*** Opening DATA PROVIDED ***

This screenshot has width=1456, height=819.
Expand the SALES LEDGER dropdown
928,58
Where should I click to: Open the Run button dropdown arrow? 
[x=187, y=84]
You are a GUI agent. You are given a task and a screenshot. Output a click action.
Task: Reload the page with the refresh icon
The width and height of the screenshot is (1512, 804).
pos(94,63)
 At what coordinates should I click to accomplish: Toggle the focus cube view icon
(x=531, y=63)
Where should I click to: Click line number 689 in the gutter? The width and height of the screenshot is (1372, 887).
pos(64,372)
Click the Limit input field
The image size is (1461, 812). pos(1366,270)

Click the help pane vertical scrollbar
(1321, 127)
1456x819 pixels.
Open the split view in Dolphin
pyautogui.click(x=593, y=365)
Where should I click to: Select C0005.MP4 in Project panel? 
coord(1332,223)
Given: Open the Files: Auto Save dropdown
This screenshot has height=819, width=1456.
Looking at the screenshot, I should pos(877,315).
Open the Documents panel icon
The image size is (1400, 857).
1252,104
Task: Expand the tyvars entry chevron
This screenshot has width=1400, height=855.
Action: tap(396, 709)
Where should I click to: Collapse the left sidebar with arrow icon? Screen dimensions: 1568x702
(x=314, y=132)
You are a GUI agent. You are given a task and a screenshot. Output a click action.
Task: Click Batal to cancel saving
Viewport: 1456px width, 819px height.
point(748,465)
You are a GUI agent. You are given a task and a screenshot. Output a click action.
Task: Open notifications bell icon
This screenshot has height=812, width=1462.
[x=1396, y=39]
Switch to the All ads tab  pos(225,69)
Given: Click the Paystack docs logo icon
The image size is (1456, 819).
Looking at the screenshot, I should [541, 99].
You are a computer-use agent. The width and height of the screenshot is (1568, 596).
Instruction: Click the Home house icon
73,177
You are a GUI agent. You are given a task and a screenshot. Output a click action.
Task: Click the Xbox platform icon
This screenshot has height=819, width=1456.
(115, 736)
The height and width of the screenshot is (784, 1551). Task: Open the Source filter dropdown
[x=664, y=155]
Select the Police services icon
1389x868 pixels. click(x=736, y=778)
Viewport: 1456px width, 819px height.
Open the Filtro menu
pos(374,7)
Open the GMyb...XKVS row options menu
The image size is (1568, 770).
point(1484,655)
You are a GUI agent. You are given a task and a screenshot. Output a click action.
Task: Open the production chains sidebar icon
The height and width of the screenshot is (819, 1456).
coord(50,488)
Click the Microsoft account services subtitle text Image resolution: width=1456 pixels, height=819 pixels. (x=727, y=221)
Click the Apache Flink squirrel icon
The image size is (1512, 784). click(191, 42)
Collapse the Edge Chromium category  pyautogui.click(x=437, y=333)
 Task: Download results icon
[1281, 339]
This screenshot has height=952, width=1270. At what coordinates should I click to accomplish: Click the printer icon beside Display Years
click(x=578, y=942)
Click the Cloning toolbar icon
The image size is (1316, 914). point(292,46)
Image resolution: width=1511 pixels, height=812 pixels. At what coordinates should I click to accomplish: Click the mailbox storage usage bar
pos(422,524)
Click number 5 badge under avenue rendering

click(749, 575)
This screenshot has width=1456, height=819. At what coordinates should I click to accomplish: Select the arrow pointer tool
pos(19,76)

*** Closing DATA PROVIDED ***

Once more, write out all the data exactly.

This screenshot has width=1456, height=819.
Expand the SALES LEDGER dropdown
928,58
Where should I click to: Open the Run button dropdown arrow? 
[x=187, y=84]
You are a GUI agent. You are given a task and a screenshot. Output a click action.
Task: Reload the page with the refresh icon
The width and height of the screenshot is (1512, 804).
pos(94,63)
 At what coordinates should I click to accomplish: Toggle the focus cube view icon
(x=531, y=63)
Where should I click to: Click line number 689 in the gutter? The width and height of the screenshot is (1372, 887).
pos(64,372)
Click the Limit input field
The image size is (1461, 812). pos(1366,270)

Click the help pane vertical scrollbar
(1321, 127)
1456x819 pixels.
Open the split view in Dolphin
pyautogui.click(x=593, y=365)
Where should I click to: Select C0005.MP4 in Project panel? 
coord(1332,223)
Given: Open the Files: Auto Save dropdown
This screenshot has height=819, width=1456.
Looking at the screenshot, I should pos(877,315).
Open the Documents panel icon
The image size is (1400, 857).
1252,104
Task: Expand the tyvars entry chevron
This screenshot has width=1400, height=855.
Action: tap(396, 709)
Where should I click to: Collapse the left sidebar with arrow icon? Screen dimensions: 1568x702
(x=314, y=132)
You are a GUI agent. You are given a task and a screenshot. Output a click action.
Task: Click Batal to cancel saving
Viewport: 1456px width, 819px height.
point(748,465)
You are a GUI agent. You are given a task and a screenshot. Output a click action.
Task: Open notifications bell icon
This screenshot has height=812, width=1462.
[x=1396, y=39]
Switch to the All ads tab  pos(225,69)
Given: Click the Paystack docs logo icon
The image size is (1456, 819).
Looking at the screenshot, I should [541, 99].
You are a computer-use agent. The width and height of the screenshot is (1568, 596).
Instruction: Click the Home house icon
73,177
You are a GUI agent. You are given a task and a screenshot. Output a click action.
Task: Click the Xbox platform icon
This screenshot has height=819, width=1456.
(115, 736)
The height and width of the screenshot is (784, 1551). Task: Open the Source filter dropdown
[x=664, y=155]
Select the Police services icon
1389x868 pixels. click(x=736, y=778)
Viewport: 1456px width, 819px height.
Open the Filtro menu
pos(374,7)
Open the GMyb...XKVS row options menu
The image size is (1568, 770).
point(1484,655)
You are a GUI agent. You are given a task and a screenshot. Output a click action.
Task: Open the production chains sidebar icon
The height and width of the screenshot is (819, 1456).
coord(50,488)
Click the Microsoft account services subtitle text Image resolution: width=1456 pixels, height=819 pixels. (x=727, y=221)
Click the Apache Flink squirrel icon
The image size is (1512, 784). click(191, 42)
Collapse the Edge Chromium category  pyautogui.click(x=437, y=333)
 Task: Download results icon
[1281, 339]
This screenshot has height=952, width=1270. At what coordinates should I click to accomplish: Click the printer icon beside Display Years
click(x=578, y=942)
Click the Cloning toolbar icon
The image size is (1316, 914). point(292,46)
Image resolution: width=1511 pixels, height=812 pixels. At what coordinates should I click to accomplish: Click the mailbox storage usage bar
pos(422,524)
Click number 5 badge under avenue rendering

click(749, 575)
This screenshot has width=1456, height=819. At what coordinates should I click to accomplish: Select the arrow pointer tool
pos(19,76)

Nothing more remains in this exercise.